For the first time since Forbes started calculating estimates in 1998, the average value dropped.
The Jets, who opened their $1.6 billion privately financed stadium this year, were sixth on the Forbes list at $1.144 billion.
The Dolphins were 16th at $1.011 billion, giving the AFC East three of the 16 teams that are worth 10 figures.
Buffalo's 12 percent drop was the third-worst, lowering it to a pre-2007 valuation. Only St. Louis (15 percent) and Jacksonville (16 percent) were more precipitous.
Here is how Forbes explained its formula for estimating values:
Revenues and operating income are for 2009 season. Value of team based on current stadium deal (unless new stadium is pending) without deduction for debt (other than stadium debt). Debt/value includes stadium debt. Revenue is net of stadium revenues used for debt payments. Operating income is earnings before interest, taxes, depreciation and amortization.
Forbes computes several insightful numbers to measure how well a team spends its money.

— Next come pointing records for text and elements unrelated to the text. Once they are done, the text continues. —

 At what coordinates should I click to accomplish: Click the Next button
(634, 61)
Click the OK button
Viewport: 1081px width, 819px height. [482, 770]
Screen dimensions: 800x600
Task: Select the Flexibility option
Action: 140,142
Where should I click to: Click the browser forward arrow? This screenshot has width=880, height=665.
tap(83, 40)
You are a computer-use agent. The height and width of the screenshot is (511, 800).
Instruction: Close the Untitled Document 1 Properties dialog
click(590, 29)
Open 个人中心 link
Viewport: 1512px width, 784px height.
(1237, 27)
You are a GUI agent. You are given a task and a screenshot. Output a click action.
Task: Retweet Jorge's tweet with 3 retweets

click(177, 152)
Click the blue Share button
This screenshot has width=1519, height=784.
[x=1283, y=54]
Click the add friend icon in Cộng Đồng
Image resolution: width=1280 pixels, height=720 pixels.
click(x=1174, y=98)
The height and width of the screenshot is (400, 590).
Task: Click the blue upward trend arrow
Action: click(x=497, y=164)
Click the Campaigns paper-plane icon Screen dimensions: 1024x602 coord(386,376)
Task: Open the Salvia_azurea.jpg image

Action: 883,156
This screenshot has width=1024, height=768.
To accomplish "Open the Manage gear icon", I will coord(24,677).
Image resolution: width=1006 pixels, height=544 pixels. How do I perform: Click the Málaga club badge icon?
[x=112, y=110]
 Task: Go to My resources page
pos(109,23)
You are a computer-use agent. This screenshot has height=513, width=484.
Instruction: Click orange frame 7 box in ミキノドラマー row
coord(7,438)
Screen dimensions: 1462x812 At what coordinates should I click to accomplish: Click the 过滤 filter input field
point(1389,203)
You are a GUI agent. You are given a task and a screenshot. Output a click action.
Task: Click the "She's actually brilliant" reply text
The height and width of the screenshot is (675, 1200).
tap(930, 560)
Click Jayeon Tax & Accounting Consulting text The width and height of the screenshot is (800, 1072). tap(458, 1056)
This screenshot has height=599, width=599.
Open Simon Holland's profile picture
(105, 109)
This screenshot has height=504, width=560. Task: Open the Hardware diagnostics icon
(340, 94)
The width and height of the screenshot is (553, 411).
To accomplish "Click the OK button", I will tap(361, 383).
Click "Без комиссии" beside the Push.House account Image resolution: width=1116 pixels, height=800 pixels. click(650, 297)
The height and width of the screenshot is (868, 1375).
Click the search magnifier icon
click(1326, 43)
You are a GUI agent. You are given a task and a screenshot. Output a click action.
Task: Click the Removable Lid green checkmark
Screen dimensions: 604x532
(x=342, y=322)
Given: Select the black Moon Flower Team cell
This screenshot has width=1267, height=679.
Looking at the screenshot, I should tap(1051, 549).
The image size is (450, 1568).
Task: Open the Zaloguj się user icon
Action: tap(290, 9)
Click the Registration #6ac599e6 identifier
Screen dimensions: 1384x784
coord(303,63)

One is player-costs-to-wins ratio, which takes into account how well a team does relative to its payroll compared to the NFL average. A score of 120, for example, indicates a team has won 20 percent more games per dollar of payroll than the average.
Another interesting stat is revenue per fan, an equation that takes into account local revenues divided by metro population. That number is then divided in half in markets that include two clubs.